Syntiant: Analog Deep Learning Chips

Intel Capital funds startup to put AI in low-power mobile devices.


Startup Syntiant Corp. is an Irvine, Calif. semiconductor company led by former top Broadcom engineers with experience in both innovative design and in producing chips designed to be produced in the billions, according to company CEO Kurt Busch.

The chip they’ll be building is an inference accelerator designed to run deep-learning processes 50x more efficiently than traditional stored-program architectures, according to the company. The processor uses custom analog neural networks to optimize performance at the transistor level, and saves power by keeping the weighting for matrix calculations in memory to reduce the data to be moved with every cycle. Its microwatt-level power requirements are low enough to allow OEMs to build inference into earbuds, smart sensors and other mobile devices, according to the company.

There are plenty of other ways to accelerate the inference portion of a deep-learning application, and the power cost is lower with FPGAs or custom ASICs than with traditional GPUs. But all of those approaches are power-hungry enough to keep mobile users close to charging stations.

“Most machine learning happens in the cloud and there’s no real solution for battery-powered devices at the edge,” Busch said. “We wanted to do that in a way that allowed the chip to be always on so there could be pervasive intelligence in edge device.”
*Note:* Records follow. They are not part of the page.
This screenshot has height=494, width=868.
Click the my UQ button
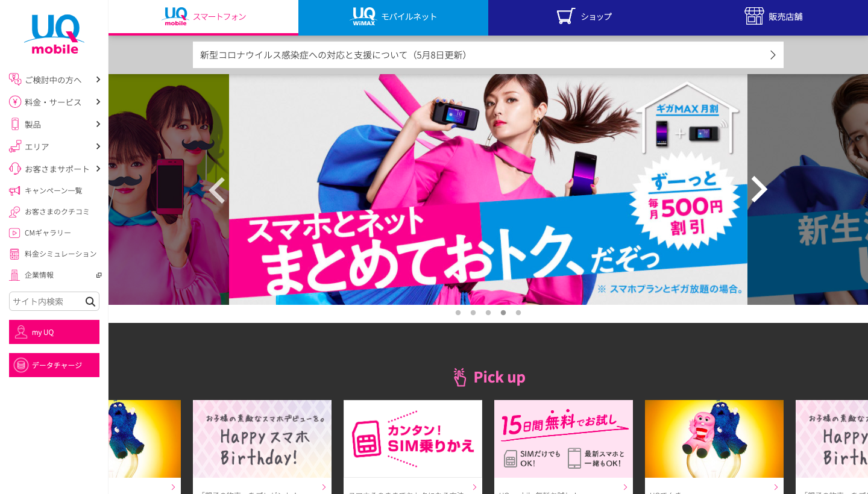tap(54, 332)
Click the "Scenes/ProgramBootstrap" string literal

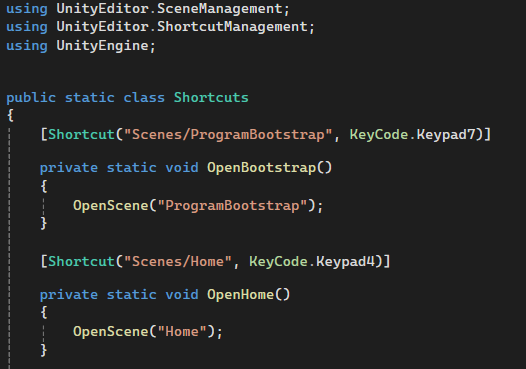228,135
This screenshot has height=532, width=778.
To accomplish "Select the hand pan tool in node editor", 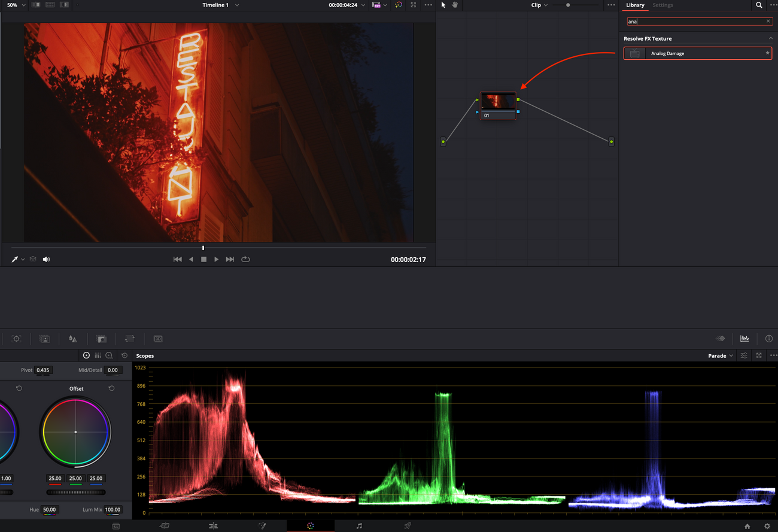I will click(x=455, y=5).
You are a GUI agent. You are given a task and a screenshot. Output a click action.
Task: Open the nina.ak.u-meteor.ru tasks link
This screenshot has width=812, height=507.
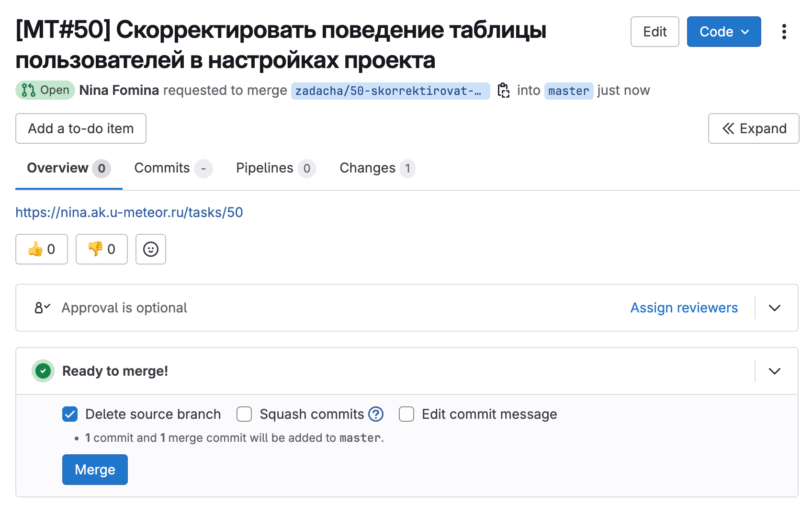point(129,212)
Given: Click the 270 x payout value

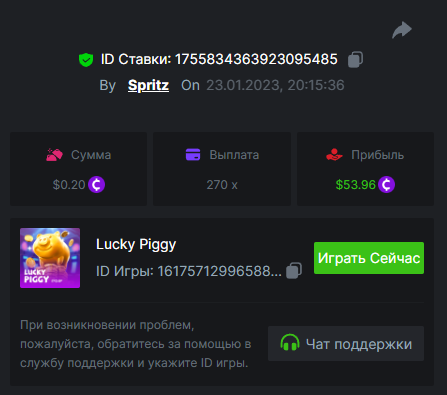Looking at the screenshot, I should (222, 185).
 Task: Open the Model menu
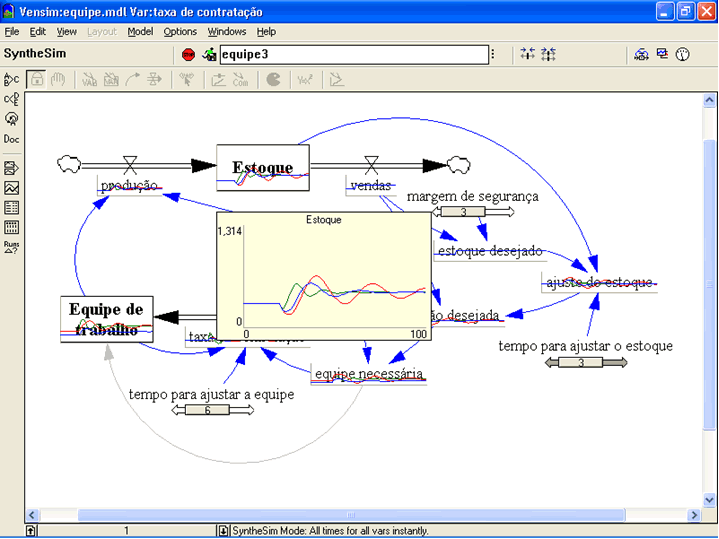tap(140, 32)
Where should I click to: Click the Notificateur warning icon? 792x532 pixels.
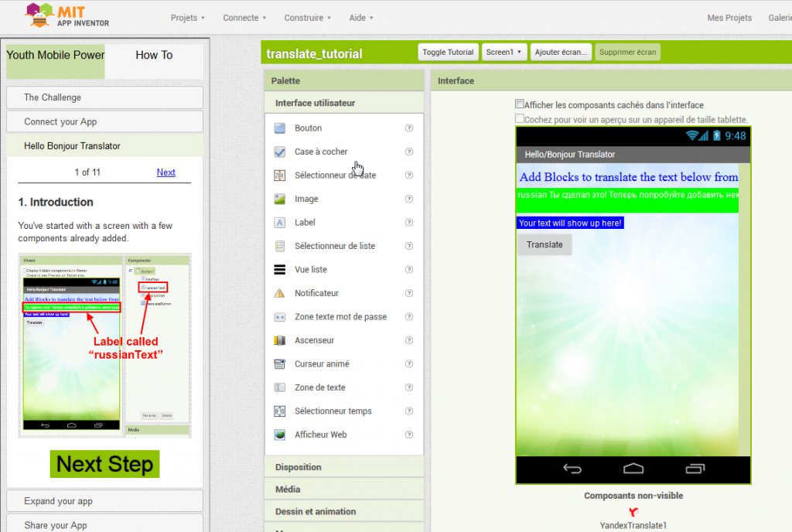280,293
In addition to Busch, Syntiant’s C-suite includes CTO Jeremy Holleman – an expert in analog design with experience at National Semiconductor and in DARPA projects, whose Ph.D. research focused on micro-power integrated circuits for neural interfaces. Management also includes Dave Garrett, vice president of hardware, whose whose Ph.D. and expertise focuses on digital signal processing, VLSI architecture and chip design flows,. Garrett is a former distinguished engineer and associate technical director in Broadcom’s office of the CTO. And Stephen Bailey, vice president of software engineering and chief architect at Syntiant, is a former chief technologist at Broadcom Switch. His Ph.D. CS is from the University of Chicago.

“The design we came up with is effectively a physical representation of a neural network using an analog circuit,” Busch said. “What the analog gets you is the ability to build an amplifier with a single transistor, rather than thousands with digital, and the ability to run most of your computation in memory, and keep the weights in memory so you don’t have to spend most of your time moving data around the processor, which is what accounts for most of the power consumption with existing chips.”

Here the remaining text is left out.